• **Exercise aim**
From the records below, copy out exactly the lines from the one containing "GRATIS (342, 146)" to the one containing "Personnalisation (521, 1753)", both included. Add nothing else.

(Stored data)
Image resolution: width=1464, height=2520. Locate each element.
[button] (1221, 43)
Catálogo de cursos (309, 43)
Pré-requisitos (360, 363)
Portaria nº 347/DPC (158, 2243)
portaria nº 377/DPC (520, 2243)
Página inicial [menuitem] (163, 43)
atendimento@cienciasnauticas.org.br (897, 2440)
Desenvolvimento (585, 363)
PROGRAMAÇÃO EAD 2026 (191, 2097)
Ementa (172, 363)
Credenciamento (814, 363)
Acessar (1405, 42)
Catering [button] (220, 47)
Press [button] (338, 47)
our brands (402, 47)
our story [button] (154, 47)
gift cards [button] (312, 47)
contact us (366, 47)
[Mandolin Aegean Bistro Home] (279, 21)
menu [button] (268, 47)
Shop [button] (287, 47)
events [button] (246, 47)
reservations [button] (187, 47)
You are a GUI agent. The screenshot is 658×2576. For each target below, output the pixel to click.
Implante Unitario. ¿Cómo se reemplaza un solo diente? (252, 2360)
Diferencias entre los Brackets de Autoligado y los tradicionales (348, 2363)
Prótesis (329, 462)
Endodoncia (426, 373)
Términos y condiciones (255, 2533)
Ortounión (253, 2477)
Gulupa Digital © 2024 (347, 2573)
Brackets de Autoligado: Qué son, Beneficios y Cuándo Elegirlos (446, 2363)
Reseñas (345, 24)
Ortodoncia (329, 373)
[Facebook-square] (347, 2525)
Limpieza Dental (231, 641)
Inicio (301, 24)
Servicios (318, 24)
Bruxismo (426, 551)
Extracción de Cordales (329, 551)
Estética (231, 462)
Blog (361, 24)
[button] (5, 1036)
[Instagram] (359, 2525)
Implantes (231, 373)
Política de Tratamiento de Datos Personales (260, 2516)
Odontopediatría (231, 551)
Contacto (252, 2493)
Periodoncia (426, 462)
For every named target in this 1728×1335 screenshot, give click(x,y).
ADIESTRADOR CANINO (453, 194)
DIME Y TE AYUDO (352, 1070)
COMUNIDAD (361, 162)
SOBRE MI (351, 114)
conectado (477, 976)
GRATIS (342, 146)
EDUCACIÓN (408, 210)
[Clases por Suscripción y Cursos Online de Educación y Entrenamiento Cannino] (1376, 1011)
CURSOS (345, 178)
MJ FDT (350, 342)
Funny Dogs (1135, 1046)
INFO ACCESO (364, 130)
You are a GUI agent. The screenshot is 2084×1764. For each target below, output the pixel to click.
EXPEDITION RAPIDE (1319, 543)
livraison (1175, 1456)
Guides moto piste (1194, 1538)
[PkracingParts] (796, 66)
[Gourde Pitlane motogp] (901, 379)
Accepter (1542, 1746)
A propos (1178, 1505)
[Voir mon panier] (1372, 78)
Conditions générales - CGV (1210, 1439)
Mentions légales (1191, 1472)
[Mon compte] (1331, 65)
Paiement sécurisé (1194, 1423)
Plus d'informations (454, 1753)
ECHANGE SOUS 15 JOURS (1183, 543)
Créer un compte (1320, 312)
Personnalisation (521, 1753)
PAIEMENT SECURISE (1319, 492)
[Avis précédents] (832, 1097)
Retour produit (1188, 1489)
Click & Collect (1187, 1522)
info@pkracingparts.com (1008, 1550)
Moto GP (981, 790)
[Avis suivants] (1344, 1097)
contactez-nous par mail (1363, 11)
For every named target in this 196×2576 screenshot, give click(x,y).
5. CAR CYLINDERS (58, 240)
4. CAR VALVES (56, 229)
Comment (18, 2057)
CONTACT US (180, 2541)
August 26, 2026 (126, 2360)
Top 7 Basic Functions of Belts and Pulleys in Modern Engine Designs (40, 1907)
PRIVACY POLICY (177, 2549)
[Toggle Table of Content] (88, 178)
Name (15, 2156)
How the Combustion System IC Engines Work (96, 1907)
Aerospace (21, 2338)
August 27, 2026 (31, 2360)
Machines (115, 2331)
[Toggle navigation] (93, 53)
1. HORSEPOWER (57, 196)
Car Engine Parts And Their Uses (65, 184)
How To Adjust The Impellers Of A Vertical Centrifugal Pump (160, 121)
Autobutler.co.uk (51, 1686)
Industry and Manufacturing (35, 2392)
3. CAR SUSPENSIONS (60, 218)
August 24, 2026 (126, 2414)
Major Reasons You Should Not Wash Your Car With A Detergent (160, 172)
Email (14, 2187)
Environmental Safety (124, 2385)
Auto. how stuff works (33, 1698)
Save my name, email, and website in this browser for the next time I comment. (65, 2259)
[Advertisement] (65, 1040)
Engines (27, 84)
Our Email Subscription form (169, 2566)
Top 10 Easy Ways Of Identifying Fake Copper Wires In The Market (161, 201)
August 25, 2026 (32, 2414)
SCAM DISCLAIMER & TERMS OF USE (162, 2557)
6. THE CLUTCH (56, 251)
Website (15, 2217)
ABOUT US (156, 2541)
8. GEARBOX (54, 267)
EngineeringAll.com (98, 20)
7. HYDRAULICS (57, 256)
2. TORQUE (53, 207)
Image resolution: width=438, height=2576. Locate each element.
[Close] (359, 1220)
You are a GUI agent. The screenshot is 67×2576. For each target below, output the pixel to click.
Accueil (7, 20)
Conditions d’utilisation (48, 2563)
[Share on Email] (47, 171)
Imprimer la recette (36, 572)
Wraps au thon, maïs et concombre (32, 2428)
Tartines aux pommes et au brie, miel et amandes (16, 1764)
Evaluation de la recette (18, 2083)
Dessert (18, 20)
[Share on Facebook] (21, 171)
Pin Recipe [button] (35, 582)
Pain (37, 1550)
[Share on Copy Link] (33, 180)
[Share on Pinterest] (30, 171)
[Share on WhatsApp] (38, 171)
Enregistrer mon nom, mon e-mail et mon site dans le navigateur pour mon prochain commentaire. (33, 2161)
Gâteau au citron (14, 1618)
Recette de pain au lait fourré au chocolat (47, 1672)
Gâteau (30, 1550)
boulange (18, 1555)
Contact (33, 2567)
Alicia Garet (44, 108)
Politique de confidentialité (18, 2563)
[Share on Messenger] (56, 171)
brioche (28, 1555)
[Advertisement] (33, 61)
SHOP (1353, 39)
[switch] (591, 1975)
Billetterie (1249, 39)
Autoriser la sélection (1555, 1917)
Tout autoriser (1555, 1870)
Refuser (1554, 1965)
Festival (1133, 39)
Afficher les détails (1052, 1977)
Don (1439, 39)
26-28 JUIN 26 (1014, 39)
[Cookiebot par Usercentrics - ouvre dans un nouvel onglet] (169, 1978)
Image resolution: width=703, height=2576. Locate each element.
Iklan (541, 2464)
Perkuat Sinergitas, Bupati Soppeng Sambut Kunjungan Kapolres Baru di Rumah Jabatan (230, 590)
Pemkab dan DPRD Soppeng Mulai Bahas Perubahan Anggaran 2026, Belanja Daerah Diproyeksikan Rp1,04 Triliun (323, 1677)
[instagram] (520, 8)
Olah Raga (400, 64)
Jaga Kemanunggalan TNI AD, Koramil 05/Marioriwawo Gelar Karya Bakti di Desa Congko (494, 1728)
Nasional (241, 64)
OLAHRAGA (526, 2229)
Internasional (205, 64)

• **Answer below**
GRATIS (342, 146)
EDUCACIÓN (408, 210)
[Clases por Suscripción y Cursos Online de Educación y Entrenamiento Cannino] (1376, 1011)
CURSOS (345, 178)
MJ FDT (350, 342)
Funny Dogs (1135, 1046)
INFO ACCESO (364, 130)
You are a GUI agent. The screenshot is 2084×1764. For each target below, output the pixel to click.
EXPEDITION RAPIDE (1319, 543)
livraison (1175, 1456)
Guides moto piste (1194, 1538)
[PkracingParts] (796, 66)
[Gourde Pitlane motogp] (901, 379)
Accepter (1542, 1746)
A propos (1178, 1505)
[Voir mon panier] (1372, 78)
Conditions générales - CGV (1210, 1439)
Mentions légales (1191, 1472)
[Mon compte] (1331, 65)
Paiement sécurisé (1194, 1423)
Plus d'informations (454, 1753)
ECHANGE SOUS 15 JOURS (1183, 543)
Créer un compte (1320, 312)
Personnalisation (521, 1753)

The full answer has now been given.